Ceci est la principale différence entre la gauche et les partis bourgeois : les politiciens de gauche dévoilent combien d’argent est en jeu. Sur demande, le secrétaire général du PS Suisse nomme « tous les parlementaires qui sont employés par une association ». Ensuite, il indique également leurs revenus. Cinq parlementaires sont concernés, et leurs revenus provenant du travail associatif vont de 5000 francs par an (Evi Allemann)  à 50 000 francs annuels (Paul Rechtsteiner).

Est-ce que le montant en tant que tel joue un rôle ? Vraisemblablement penses-tu que oui, qu’il joue un certain rôle. Car  plus un politicien gagne d’argent en raison de ses liens avec des groupes d’intérêts,  plus la part de son revenu couverte par des mandats de ce type est importante, plus il est dépendant de ces groupes donateurs. Est-ce le cas ou  non ?

A l’autre bout de l’échiquier politique, tu rencontres Roland Borer conseiller d’Etat UDC, lequel fait de la politique depuis des années au sein de la Commission de la politique de sécurité. Dans cette commission, Borer s’est battu contre l’idée d’un registre fédéral des armes, il s’est aussi battu pour la privatisation de l’entreprise d’armement de la Confédération RUAG. En même temps, il a siégé au conseil d’administration d’une entreprise concurrente, Micro Technology Hérémence SA, dans laquelle Borer a investi des fonds personnels (jusqu’à ce que cette dernière soit vendue en 2008 à un acheteur norvégien).

Roland Borer déclare : « J’ai toujours déclaré ouvertement que j’étais au conseil d’administration de la MTH SA. Dans les moments cruciaux, je me suis abstenu de donner ma voix dans la commission. Pour moi, il était aussi évident que je ne pouvais pas accéder à la présidence de la Commission de la politique de sécurité ».

Pour toi il n’y a aucune possibilité de constater par toi-même combien les différentes influences orientent les commissions, car comme nous l’avons dit, tout est strictement confidentiel. Mais un jour, un journaliste romand, Titus Plattner a réussi à mettre en lumière un épisode significatif de ce processus.
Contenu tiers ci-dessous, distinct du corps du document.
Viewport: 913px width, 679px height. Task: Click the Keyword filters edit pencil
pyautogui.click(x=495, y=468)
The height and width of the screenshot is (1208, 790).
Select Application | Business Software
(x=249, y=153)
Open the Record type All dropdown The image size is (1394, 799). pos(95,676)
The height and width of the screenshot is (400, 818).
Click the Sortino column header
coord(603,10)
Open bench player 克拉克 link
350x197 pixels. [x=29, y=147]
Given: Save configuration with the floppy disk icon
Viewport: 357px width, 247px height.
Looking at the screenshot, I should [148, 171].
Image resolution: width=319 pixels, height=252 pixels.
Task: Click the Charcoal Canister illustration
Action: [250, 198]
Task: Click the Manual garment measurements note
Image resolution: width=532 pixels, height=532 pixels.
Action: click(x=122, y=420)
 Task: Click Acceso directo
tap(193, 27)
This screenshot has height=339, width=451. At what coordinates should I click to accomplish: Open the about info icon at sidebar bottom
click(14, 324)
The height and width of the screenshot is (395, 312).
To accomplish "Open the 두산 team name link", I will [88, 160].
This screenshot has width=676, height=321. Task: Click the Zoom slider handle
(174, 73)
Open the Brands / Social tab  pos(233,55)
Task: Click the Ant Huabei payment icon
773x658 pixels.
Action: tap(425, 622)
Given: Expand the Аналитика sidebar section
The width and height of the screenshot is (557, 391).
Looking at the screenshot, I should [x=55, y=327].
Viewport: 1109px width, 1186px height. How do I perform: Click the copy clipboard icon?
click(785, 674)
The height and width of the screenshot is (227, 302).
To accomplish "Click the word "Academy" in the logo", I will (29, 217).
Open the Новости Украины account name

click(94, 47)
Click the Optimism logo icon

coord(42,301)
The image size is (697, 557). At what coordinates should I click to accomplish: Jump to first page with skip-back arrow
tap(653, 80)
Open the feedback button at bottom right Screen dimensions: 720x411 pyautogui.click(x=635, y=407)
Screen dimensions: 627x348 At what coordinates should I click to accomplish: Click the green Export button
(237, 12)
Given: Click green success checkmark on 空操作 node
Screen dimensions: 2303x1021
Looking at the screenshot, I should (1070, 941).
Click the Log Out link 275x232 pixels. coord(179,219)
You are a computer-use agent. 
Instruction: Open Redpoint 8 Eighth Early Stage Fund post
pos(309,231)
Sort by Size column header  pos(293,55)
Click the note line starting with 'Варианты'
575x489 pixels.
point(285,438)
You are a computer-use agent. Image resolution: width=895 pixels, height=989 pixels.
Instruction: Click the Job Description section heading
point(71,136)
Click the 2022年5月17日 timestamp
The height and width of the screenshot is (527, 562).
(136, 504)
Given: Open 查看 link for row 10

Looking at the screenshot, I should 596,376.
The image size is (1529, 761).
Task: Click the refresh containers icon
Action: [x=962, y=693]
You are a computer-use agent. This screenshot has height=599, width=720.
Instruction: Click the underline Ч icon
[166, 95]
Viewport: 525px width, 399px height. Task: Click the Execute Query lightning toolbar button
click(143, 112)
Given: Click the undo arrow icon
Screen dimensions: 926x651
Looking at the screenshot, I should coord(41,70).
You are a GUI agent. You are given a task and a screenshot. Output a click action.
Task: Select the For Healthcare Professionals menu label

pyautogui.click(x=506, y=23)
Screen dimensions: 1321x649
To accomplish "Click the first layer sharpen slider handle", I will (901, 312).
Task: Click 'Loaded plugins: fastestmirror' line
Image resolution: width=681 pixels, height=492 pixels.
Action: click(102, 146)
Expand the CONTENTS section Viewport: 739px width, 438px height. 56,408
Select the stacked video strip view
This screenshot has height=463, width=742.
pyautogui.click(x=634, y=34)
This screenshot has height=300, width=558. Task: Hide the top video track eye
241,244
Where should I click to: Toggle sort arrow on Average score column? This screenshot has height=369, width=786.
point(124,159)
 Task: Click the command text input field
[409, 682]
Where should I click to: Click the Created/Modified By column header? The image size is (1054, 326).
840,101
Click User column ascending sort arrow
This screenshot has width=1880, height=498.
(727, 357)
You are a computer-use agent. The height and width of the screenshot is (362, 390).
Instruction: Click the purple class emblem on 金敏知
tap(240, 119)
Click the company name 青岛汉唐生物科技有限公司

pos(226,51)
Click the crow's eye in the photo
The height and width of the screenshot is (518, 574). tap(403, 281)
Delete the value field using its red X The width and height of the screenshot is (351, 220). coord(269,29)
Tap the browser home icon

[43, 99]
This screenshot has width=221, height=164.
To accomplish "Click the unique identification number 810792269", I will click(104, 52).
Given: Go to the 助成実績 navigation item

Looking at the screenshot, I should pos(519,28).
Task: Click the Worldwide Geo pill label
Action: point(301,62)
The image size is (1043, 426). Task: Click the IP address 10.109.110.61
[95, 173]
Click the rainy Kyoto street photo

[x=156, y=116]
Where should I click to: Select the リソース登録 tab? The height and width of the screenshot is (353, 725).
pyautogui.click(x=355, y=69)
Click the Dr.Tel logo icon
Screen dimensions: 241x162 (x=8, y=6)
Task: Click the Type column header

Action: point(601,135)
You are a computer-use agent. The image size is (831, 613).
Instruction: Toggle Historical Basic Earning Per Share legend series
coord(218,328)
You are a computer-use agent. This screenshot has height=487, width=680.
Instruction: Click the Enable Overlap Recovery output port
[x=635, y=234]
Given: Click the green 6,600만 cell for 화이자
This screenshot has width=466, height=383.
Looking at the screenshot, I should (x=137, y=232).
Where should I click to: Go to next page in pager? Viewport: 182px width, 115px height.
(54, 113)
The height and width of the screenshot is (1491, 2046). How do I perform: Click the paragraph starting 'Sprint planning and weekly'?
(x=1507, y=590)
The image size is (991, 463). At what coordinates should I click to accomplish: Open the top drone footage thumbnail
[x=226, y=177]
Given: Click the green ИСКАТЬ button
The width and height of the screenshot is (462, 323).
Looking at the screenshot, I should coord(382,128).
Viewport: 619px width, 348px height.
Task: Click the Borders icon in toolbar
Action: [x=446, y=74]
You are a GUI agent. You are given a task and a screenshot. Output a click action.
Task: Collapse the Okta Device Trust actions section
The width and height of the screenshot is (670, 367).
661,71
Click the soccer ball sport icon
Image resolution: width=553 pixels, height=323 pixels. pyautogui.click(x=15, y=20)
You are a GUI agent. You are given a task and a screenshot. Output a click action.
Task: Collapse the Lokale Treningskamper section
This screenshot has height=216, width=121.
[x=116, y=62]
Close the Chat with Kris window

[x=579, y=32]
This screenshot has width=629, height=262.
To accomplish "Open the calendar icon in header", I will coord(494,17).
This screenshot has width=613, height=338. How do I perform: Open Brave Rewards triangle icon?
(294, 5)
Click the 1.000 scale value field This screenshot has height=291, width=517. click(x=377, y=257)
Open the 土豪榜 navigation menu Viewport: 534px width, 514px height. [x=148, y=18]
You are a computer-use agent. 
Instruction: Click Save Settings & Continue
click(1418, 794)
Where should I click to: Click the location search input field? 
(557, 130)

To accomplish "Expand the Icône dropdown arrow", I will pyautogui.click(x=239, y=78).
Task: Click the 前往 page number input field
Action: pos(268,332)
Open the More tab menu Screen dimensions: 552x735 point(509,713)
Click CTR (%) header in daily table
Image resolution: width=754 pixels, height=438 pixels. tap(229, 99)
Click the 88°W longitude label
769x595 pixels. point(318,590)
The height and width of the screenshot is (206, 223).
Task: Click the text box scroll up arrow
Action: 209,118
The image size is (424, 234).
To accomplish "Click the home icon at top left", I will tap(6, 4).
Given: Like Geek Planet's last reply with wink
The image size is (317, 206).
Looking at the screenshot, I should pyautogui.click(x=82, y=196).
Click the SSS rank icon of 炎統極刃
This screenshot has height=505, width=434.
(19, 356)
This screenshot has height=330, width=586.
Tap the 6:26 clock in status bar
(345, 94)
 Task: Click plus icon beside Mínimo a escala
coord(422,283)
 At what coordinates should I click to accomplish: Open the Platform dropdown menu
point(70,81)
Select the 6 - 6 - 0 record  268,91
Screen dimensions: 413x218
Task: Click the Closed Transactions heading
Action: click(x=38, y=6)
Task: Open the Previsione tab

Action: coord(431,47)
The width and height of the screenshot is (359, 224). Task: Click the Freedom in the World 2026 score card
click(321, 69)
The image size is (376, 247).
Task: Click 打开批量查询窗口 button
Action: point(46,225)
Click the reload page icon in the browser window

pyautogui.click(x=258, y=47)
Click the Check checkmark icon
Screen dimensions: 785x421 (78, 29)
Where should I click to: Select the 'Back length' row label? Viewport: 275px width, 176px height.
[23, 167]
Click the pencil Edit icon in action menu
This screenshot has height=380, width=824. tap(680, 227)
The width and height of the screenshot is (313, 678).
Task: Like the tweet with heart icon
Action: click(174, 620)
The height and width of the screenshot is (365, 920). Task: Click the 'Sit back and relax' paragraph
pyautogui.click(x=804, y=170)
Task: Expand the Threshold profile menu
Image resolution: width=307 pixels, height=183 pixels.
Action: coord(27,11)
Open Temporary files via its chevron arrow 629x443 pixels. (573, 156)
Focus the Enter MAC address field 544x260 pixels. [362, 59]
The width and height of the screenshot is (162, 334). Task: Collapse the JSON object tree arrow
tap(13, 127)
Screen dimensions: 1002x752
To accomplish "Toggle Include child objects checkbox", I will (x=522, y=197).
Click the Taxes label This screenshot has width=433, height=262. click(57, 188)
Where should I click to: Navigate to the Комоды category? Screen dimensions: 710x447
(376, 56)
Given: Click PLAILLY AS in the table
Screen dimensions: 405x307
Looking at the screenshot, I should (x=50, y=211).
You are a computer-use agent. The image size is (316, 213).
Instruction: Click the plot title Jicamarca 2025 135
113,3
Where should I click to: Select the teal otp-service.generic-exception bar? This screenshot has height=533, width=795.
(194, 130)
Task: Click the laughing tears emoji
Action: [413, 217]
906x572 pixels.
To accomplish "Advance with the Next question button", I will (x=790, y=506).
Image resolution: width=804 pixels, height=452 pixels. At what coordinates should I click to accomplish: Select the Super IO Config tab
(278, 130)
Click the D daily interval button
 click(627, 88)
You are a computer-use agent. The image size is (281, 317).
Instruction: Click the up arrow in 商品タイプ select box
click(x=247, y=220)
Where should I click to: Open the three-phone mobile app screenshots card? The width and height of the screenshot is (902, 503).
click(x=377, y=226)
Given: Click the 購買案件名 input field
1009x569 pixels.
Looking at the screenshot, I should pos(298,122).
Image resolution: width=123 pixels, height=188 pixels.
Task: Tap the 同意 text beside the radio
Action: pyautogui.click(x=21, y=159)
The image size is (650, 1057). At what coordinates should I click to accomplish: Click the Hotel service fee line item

Cette anecdote démontre ce que signifie concrètement représenter les intérêts d’un groupe.

Le 10 février 2004, la Commission de l’économie et des redevances du Conseil des Etats a siégé pour préparer la révision totale de la loi sur les douanes. Gregor Kündig, alors membre de la direction de l’association économique Economiesuisse, avait distribué à une sélection de parlementaires, une liasse de documents répertoriant trente points de la législation, partiellement reformulés selon les souhaits d’Economiesuisse et classés par ordre d’importance. Les sujets pourvus d’une étoile étaient considérés comme « importants »pour l’économie, les documents ayant deux étoiles étaient « très importants », et ceux avec trois étoiles étaient « absolument vitaux ». Lors des pourparlers sur le projet de révision, Eugen David, président de la commission, marque une longue pause à chaque article marqué par Economiesuisse. En effet, chaque modification du projet de loi doit être demandée par l’un des membres de la commission. Chaque fois, un membre s’annonce. Mais, tout d’un coup, cette machine bien huilée s’arrête. « Quelqu’un a-t-il quelque chose à ajouter ? » demande Eugen David.

Silence

« Personne? »

Le silence persiste.

« Mais dites voir, c’est une proposition trois étoiles!. Quelqu’un devrait présenter une proposition à Economiesuisse ».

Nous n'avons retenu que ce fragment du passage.